<<<<

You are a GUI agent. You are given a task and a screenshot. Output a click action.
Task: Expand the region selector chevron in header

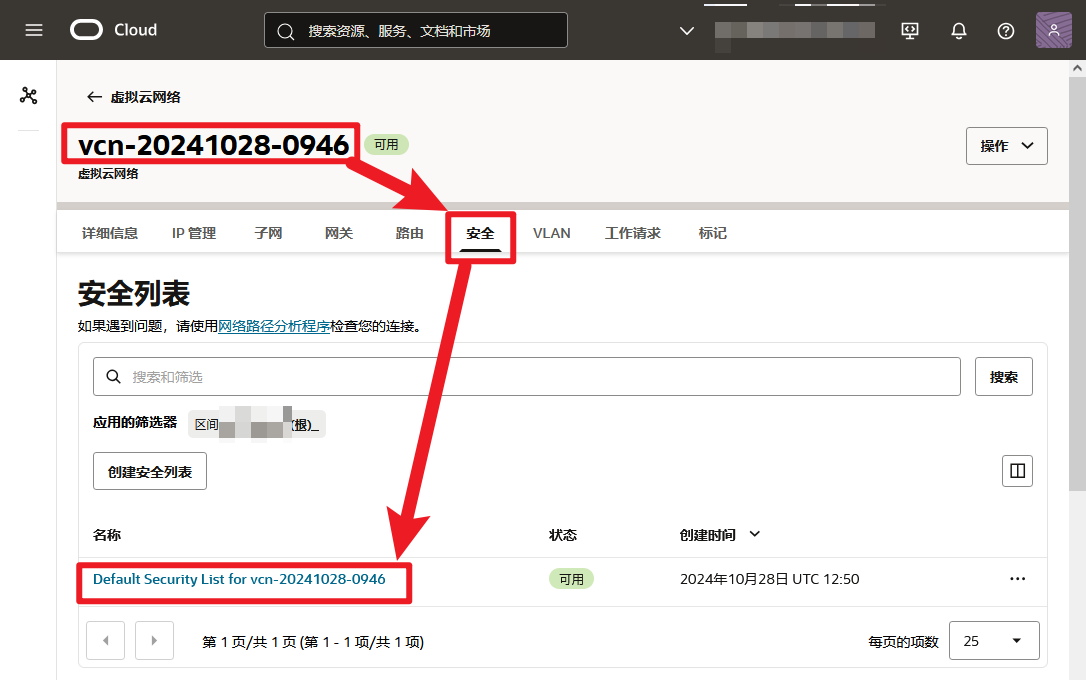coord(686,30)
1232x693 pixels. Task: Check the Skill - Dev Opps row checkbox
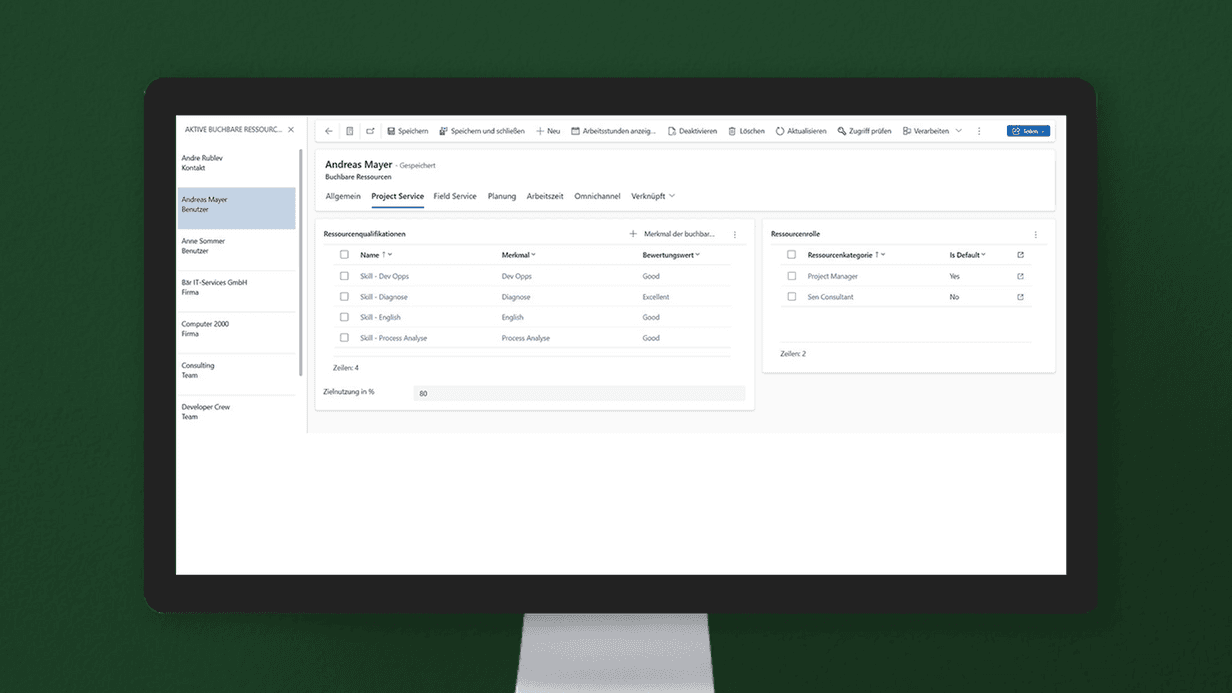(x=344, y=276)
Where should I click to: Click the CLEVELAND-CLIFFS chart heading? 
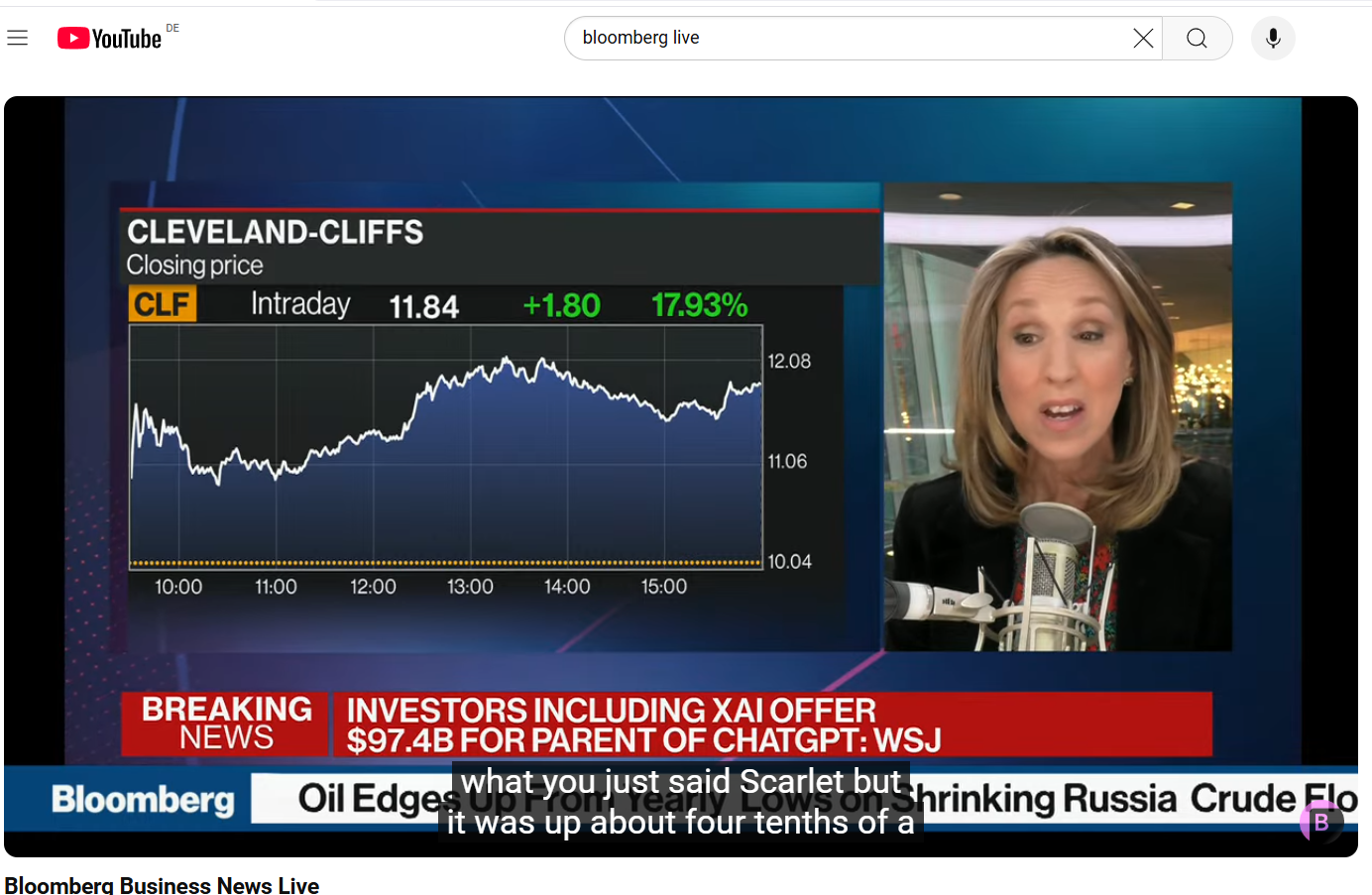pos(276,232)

>>>>
<<<<

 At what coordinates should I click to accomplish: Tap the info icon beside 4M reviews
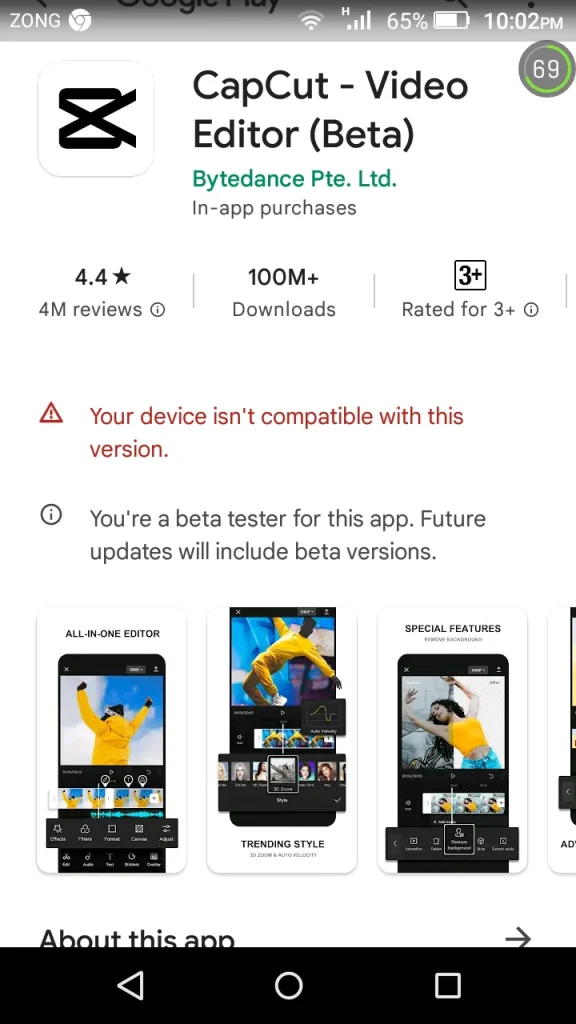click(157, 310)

>>>>

== Written exercise ==
Can you express the entries from the line containing "At what coordinates" through the line containing "click(157, 310)" as a JSON list of strings, with one string per line, blank lines skipped and the pictures left out?

== Problem solution ==
[
  " At what coordinates should I click to accomplish: Tap the info icon beside 4M reviews",
  "click(157, 310)"
]